I am grateful that so far no one seems sick and tomorrow they are getting tested.
What does this have to do with comfort food?
I looked at this week’s menu and said meh.
Ground beef—mince if you’re British or Australian—and gravy has been something my family has made since I was a kid. We grew up on it because money was tight. The great thing about this extremely simple dish is that it is stretchable, not much beef on hand? That’s ok throw in some lentils and a little extra stock. Want to fancy it up a bit, my-my aren’t you flush with cash? Add some mushrooms. Do what you want, it’ll be right there to replace the love you need.
Serve it over egg noodles, rice, mashed potatoes, or even a thick slice of bread, open sandwich style.
- 1 - 1.5 pounds ground beef (Preferably 85% lean, the fat makes the gravy, if you have very lean beef, you may need to add butter)
- cooked lentils can be added to increase the bulk
- 1 onion diced
- 4 cloves garlic minced (optional)
- 1/4 cup flour
- 2 cups beef stock or broth - I use Better than Bouillon Roasted Beef Base
- Dash of Worcestershire (optional)
- Salt and pepper to taste (go easy on the salt with commercial stocks/broths/bases)
- Over medium to medium-high heat brown the beef and break it into small bits with a wooden spoon or spatula.
- While the beef is browning, dice your onion and mince your garlic. As the beef begins to lose most of the pink and is beginning to approach a uniform appearance, add the diced onions and continue cooking.
- Add the garlic as the onions begin to soften.
- Once the onions are nearly translucent, sprinkle the 1/4 cup flour as evenly as possible across the browned meat.

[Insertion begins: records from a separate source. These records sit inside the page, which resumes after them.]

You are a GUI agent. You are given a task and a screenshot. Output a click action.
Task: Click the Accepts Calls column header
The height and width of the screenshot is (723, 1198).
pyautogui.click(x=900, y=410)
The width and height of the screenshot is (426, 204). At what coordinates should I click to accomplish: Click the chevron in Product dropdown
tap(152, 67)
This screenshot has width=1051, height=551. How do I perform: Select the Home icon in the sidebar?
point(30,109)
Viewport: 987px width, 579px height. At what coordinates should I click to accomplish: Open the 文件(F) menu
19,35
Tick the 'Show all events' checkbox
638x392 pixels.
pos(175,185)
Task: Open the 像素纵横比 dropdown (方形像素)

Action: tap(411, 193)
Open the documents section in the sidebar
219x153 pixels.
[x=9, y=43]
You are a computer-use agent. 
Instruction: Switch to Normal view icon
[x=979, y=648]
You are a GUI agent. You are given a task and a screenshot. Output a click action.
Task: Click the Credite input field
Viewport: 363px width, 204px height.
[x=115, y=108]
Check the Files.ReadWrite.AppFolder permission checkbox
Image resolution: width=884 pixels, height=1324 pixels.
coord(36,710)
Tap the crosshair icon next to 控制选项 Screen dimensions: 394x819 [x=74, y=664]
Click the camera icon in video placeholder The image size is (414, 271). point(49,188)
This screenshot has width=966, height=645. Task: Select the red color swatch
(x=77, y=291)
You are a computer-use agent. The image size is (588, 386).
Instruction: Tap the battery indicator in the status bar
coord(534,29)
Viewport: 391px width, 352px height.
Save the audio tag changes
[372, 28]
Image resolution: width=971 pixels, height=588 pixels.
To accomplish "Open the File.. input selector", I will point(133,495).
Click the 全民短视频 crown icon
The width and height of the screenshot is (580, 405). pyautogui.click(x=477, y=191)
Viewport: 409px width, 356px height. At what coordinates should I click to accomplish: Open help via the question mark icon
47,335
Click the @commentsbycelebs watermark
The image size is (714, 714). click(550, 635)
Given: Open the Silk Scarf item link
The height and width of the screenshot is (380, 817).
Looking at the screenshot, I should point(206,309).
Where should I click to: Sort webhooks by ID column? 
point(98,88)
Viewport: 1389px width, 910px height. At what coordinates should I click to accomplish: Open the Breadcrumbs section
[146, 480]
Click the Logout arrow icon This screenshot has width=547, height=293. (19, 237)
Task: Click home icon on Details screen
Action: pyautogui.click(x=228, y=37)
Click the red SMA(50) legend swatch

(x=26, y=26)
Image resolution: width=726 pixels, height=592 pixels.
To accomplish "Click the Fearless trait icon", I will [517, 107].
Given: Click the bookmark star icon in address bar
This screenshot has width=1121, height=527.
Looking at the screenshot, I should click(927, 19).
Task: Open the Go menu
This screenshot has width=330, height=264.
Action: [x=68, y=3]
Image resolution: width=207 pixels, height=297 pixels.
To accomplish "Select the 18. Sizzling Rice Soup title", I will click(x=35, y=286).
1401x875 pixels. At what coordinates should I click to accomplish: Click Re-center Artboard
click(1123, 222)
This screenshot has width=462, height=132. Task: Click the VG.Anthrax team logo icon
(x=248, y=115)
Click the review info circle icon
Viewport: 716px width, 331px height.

- Stir well to coat the meat with the flour. This step will prevent lumps in your gravy. You may notice a brown layer on the bottom of your pan, this is ok, reduce the heat a little to prevent it from scorching. This is called fond and will help increase the flavor.
- Slowly add your beef broth a quarter to a half cup at a time, using your wooden spoon to scrape up any fond from the pan and incorporate the liquid into your mixture.
- The liquid will practically disappear between additions at first. This is expected.
- Turn the heat to low and finish adding your liquid. Stir until fully incorporated.
- Do not let your beef and gravy come to a boil.
- Taste and salt and pepper to your preference and serve over your choice of any of the following:
- egg noodles, mashed potatoes, baked potatoes, rice, or even cauliflower rice (for a lower carb alternative)
This recipe can be modified by adding mushrooms.
It can be made a bit fancier by using stew beef and cooking slowly. A little red wine for some of the beef stock would not hurt anyone.
That’s what cooking is, learning techniques and playing with them for variety.